Только потом, когда Володя умер, когда его канонизировали, и я, внутренне совершенно согласившись с такой благородной, справедливой, правильной канонизацией, уже по-новому начав его перечитывать, запоздало подумал: «Каким же нешуточным идиотом я был! Это какую замечательную картину можно было бы сделать! Какую на самом деле серьезную вещь он мне предлагал!» Много было снобистского идиотизма и эстетских глупостей в жизни, это одно из самых обидных: приятельствуя с Володей, я так и не снял с ним картины, хотя бы вот этой, про матроса, которую, захоти я, конечно же, он бы мне незамедлительно пробил.
Но все мы сильны задним умом. Тогда же не только я, многие вот так, не очень всерьез, воспринимали Высоцкого. Ну, не все, естественно. Были и по-настоящему умные, прозорливые люди, понимающие, кто чего на самом деле стоит. Ну хотя бы — светлой памяти Андрей Донатович Синявский, преподававший в школе-студии МХАТ, когда там Володя учился. Он первый сказал Высоцкому: «Учти, что ты — большой поэт. Сколько бы тебя ни унижали и ни мололи про тебя всякой ерунды, пожалуйста, не забывай об этом».

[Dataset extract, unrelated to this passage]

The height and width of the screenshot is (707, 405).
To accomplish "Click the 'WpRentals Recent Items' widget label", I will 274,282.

Все, связанное с Володей, нежно и трогательно теперь, по прошествии времени, почти до святочной пасторали — быть может, потому, что самые близкие, хоть и недолгие, отношения были у нас в ранней юности.

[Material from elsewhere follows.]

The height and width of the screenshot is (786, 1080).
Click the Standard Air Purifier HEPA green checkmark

…Воскресное утро. Общежитие. Я просыпаюсь от того, что над ухом у меня раздается мелодичное «длинь-длинь». Длинькают, как я, открыв глаза, вижу, две бутылки водки, которыми Володя легонько побрякивает над моей головой.
— Пойдем! Вставай. Такой день у нас будет! Возьмем закусочки, заедем к Зарику, посидим, попоем.
— Володь, ты что — спятил? Восемь утра…
— Да. Восемь утра. Но я уже совершил чудовищное преступление. Мне Людка (тогда его женой была красавица и умница Люда Абрамова) дала Аркашке (это его старший сын) на велосипед. А я решил, что еще месяцок он без велосипеда вполне прилично проживет…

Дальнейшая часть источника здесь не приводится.